Posts filed under 'Pantagruel'

Sir Thomas Urquhart: The Cromartian

Josh Billings delves into the life of the famed 17th-century translator of Rabelais in the latest installment of his series

Read all previous posts in Josh Billings’ Lives of the Translators here.

Translation is supposed to be an impersonal art, but one of the interesting things about studying translators’ lives is that it gives us a chance to see how patterns from their biographies reappear, like watermarks, in the works from which they’ve allegedly removed themselves.

Some of this reflection can be explained by affinity (translators translate authors they like), or chance, or an overactive critical imagination. At the same time, in many cases the parallels between a translator’s life and craft are obvious enough to make us think that something else is going on—something closer to the public soul-searching and -solving that we like to think occurs in more explicitly confessional arts.

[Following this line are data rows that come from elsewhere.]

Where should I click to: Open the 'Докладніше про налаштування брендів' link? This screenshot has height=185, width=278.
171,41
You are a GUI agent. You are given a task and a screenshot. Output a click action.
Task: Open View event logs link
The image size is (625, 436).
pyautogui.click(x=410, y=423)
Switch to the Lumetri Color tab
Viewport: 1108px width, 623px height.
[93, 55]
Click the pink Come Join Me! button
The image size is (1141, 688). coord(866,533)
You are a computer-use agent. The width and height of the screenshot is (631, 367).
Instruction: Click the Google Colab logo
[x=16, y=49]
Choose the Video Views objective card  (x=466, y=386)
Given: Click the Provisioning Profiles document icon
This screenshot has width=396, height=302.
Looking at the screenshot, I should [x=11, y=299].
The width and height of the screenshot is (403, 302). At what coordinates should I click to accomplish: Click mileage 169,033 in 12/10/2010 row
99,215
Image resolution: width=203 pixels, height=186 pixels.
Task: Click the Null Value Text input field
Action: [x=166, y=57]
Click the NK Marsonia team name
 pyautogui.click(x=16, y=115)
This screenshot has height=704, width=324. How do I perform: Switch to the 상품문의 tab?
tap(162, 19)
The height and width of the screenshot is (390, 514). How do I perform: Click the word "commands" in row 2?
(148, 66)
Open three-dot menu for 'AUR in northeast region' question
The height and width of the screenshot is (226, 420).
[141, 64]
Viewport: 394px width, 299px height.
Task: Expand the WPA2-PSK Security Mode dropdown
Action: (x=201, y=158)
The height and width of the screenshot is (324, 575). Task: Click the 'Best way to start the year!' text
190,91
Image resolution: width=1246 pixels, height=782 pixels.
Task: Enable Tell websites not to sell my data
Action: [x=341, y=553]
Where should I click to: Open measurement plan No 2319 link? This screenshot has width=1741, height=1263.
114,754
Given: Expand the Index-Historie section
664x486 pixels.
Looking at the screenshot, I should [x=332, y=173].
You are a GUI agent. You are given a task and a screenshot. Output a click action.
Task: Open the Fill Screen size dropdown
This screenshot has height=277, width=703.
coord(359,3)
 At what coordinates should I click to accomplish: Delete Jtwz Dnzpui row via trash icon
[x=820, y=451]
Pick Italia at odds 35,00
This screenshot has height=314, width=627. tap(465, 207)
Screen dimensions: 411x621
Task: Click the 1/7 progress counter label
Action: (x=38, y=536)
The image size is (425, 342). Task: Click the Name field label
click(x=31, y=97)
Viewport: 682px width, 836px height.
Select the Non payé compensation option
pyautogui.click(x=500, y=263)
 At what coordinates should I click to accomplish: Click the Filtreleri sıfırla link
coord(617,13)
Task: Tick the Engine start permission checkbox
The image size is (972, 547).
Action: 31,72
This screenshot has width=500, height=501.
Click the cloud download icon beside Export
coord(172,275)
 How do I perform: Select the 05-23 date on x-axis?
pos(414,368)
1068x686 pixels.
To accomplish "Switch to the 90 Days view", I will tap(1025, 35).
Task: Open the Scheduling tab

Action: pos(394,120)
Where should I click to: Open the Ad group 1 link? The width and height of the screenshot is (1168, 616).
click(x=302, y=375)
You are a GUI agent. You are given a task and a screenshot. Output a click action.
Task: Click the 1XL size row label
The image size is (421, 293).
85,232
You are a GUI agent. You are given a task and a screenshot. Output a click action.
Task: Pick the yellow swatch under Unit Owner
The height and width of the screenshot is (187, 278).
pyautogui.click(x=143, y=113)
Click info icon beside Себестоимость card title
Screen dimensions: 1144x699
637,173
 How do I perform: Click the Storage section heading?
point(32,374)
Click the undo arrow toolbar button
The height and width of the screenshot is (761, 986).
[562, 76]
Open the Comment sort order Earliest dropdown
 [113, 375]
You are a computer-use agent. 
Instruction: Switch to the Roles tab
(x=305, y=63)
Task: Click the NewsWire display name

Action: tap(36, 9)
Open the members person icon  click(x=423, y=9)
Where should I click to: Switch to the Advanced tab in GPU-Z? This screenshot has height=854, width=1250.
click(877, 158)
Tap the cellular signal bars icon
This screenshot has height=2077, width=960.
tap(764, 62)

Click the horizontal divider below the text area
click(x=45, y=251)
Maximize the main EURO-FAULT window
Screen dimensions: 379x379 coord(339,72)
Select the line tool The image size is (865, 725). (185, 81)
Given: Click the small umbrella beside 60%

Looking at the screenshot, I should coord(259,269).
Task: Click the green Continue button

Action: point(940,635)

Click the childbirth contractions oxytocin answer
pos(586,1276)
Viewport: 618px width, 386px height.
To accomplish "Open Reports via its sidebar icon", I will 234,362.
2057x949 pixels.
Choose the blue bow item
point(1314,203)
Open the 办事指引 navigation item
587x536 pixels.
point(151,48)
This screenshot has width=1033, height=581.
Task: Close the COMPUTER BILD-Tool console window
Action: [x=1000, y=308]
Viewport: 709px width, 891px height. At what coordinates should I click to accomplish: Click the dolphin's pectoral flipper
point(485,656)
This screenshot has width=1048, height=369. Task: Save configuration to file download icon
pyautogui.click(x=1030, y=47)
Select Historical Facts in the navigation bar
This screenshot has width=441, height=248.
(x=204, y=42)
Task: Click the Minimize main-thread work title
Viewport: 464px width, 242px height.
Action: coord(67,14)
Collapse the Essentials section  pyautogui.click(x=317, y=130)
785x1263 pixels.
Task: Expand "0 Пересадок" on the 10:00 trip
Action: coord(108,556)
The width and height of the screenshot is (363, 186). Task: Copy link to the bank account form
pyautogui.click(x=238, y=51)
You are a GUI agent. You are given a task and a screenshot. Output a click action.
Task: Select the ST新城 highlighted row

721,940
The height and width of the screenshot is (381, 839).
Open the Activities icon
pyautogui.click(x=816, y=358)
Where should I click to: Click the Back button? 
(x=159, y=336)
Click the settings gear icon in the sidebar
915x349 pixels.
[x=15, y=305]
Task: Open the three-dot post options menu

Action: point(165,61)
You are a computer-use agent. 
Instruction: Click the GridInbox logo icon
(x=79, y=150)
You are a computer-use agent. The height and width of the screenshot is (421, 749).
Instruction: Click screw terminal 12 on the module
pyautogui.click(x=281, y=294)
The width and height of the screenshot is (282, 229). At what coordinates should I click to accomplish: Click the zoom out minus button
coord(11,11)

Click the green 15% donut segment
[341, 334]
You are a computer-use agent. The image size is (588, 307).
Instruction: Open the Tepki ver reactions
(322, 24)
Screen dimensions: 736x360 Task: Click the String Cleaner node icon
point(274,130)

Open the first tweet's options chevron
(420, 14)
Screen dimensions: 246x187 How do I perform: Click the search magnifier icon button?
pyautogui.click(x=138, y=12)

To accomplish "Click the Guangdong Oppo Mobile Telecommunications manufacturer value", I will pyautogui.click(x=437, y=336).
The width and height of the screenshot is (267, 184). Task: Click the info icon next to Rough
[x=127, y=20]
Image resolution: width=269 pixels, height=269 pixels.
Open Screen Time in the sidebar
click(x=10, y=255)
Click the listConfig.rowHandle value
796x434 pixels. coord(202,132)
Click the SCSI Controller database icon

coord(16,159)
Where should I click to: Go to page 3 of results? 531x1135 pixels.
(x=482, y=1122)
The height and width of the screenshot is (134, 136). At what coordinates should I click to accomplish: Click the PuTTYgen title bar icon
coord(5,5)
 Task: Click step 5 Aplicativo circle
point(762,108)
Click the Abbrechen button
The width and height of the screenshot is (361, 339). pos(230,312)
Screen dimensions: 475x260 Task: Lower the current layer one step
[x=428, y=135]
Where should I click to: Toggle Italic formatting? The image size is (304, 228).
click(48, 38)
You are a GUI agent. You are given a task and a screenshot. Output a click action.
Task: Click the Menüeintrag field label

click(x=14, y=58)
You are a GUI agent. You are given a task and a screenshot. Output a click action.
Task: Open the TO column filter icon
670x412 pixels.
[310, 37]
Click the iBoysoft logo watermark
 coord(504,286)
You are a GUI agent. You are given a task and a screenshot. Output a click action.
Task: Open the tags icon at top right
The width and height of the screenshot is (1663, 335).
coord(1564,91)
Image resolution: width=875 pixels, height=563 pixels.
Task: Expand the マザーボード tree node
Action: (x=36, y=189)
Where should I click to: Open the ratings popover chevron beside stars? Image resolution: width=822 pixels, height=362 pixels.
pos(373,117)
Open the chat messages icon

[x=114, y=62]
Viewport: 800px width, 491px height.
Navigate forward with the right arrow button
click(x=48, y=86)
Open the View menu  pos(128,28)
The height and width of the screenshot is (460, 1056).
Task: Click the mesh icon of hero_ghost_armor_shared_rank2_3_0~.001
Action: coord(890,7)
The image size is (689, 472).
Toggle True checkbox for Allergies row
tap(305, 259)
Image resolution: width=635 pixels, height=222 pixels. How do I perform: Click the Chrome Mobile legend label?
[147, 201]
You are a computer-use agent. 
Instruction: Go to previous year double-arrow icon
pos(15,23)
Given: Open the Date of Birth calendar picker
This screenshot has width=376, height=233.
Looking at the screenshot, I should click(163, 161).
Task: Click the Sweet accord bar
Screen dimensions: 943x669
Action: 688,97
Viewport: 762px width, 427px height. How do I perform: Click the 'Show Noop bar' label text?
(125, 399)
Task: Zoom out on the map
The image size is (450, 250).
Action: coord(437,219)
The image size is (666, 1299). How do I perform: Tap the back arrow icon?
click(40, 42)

A good example of this can be found in the great translation of Rabelais’s Gargantua and Pantagruel by the 17th-century Scottish translator Sir Thomas Urquhart. A man of incredible energy, Urquhart spent the majority of his life dealing with the debts that his father had accumulated on their ancestral estate of Cromartie. His original books sink like barges under the weight of their pedantry; but his Pantagruel soars on a spume of high comedy, freed by its source material into a pitiless celebration of language’s unwillingness to pay back what it owes.